*WORK REQUEST:*
Filter task. Return each line of the material that holds the string "agent".
INFORMATION: Begin
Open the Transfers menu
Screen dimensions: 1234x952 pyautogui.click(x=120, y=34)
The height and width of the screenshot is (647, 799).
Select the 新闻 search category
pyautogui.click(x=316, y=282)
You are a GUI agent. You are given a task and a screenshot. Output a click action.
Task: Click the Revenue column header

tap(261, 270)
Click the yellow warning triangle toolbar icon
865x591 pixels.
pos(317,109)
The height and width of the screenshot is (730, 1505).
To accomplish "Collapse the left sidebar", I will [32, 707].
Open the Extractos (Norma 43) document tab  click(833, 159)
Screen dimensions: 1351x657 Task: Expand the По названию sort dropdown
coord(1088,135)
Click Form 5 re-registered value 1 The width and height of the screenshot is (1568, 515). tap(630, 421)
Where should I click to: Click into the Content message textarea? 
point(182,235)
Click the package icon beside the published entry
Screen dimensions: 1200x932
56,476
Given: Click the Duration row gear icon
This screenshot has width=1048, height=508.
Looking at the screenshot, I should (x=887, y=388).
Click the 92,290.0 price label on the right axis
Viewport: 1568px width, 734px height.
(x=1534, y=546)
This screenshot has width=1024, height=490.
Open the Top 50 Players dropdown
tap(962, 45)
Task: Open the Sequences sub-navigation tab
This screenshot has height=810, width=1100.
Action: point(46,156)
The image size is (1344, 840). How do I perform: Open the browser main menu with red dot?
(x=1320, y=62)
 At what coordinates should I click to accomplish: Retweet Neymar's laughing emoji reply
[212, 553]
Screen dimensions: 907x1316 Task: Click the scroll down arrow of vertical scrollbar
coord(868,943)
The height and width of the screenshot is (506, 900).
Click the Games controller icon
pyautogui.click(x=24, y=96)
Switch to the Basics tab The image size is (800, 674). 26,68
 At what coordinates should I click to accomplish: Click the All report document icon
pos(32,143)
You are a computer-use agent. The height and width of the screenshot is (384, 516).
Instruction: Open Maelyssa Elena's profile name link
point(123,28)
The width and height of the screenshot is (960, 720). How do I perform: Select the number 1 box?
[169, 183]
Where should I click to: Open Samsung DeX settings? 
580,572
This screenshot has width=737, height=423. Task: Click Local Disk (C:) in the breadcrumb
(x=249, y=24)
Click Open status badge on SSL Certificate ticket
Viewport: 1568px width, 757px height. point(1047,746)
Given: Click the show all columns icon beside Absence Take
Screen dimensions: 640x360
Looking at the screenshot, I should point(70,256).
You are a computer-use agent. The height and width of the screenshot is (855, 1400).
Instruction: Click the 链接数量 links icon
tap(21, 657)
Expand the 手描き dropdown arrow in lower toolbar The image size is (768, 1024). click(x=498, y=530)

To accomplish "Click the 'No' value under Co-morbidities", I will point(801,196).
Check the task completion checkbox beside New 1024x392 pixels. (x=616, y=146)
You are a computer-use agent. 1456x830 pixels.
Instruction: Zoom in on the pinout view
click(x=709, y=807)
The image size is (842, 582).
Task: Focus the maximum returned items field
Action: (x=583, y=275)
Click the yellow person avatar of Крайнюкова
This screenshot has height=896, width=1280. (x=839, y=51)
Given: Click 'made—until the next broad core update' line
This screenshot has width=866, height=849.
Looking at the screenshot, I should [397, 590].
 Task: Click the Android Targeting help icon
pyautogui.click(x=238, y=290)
INFORMATION: End
*OUTPUT OF THE TASK:*
You are a GUI agent. You are given a task and a screenshot. Output a click action.
You are a computer-use agent. The height and width of the screenshot is (384, 516).
You are a computer-use agent. The height and width of the screenshot is (855, 1400).
You are a computer-use agent. 1456x830 pixels.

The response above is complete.